- Record set
____________________
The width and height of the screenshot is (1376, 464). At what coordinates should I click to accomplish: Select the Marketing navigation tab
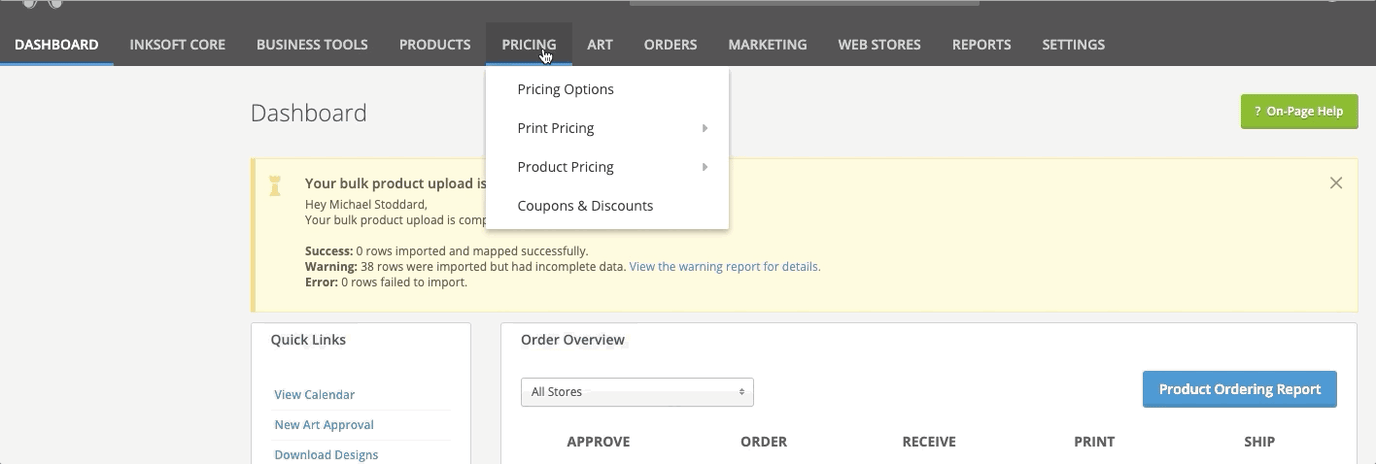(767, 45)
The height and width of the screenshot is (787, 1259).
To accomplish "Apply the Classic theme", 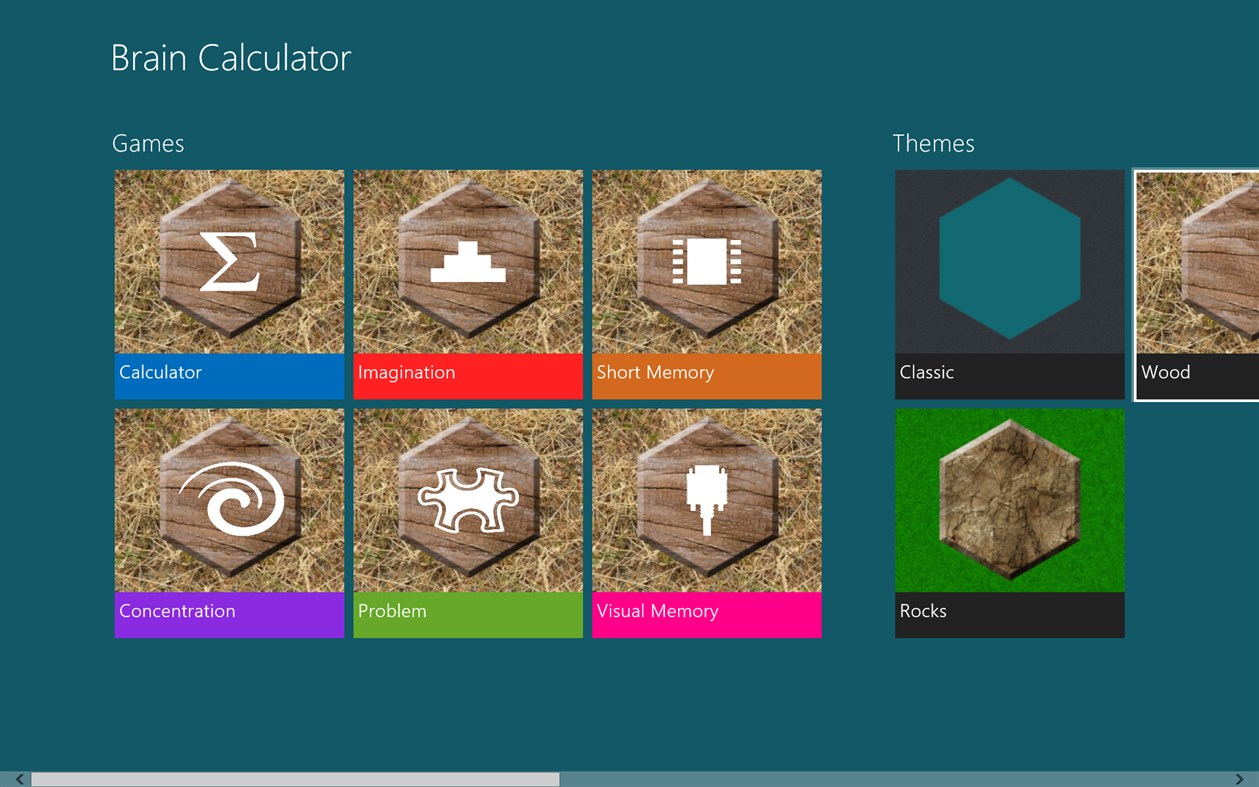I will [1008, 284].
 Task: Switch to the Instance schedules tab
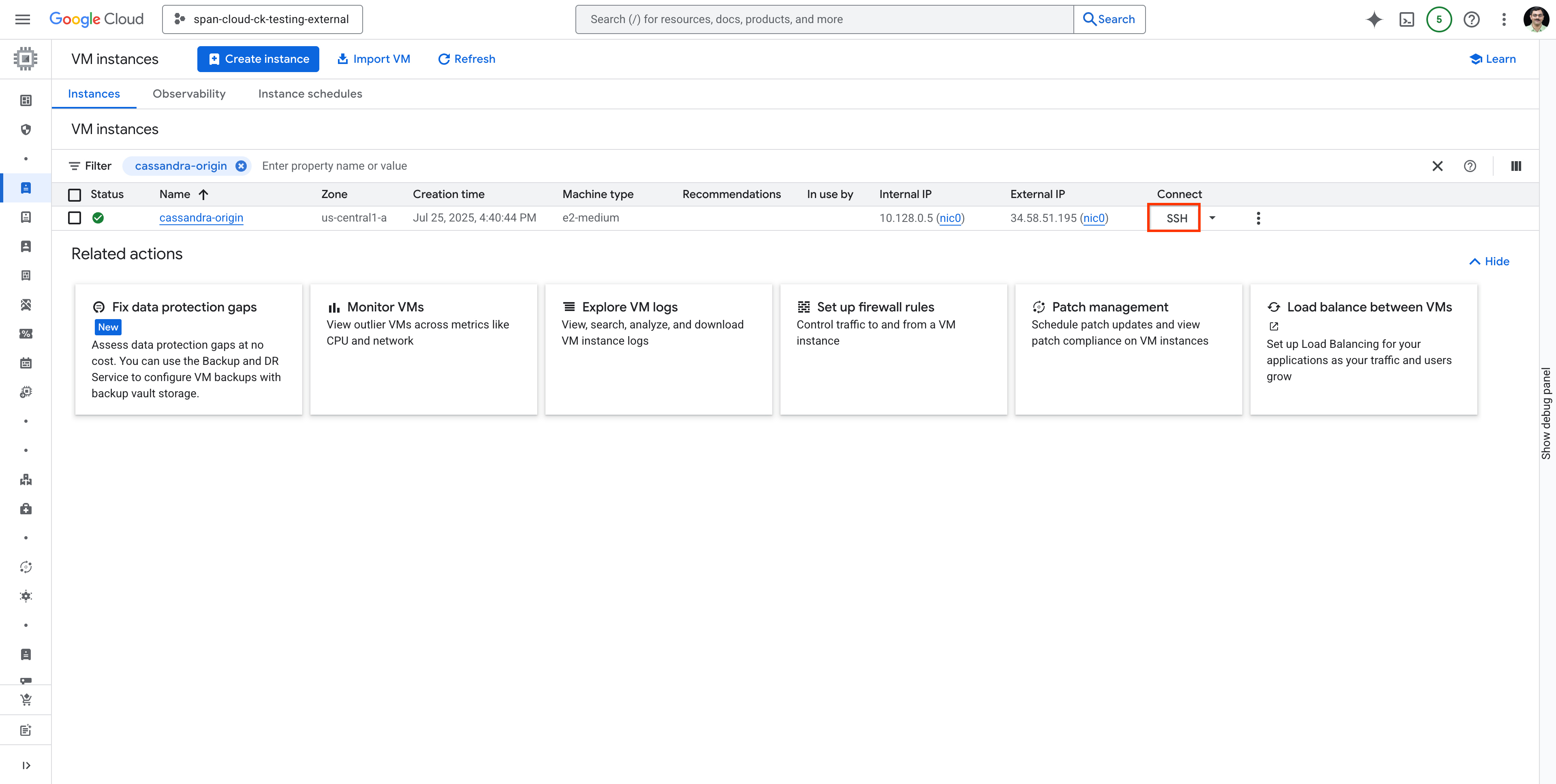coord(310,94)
____________________
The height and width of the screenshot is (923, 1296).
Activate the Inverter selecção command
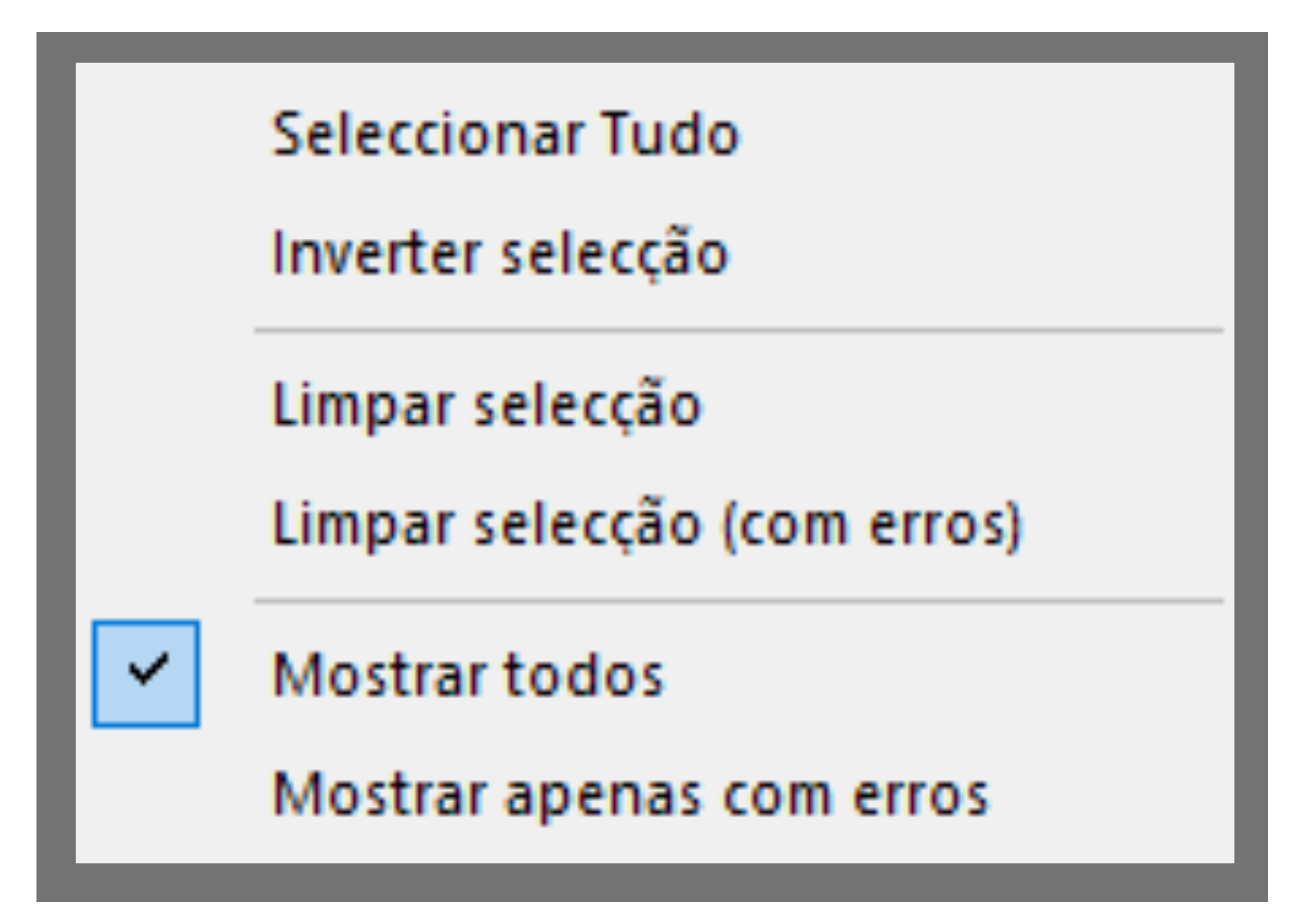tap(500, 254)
____________________
- Problem
Please count the lines in the items above that contain the string "width", and reply with only that number.

- Response to the task
3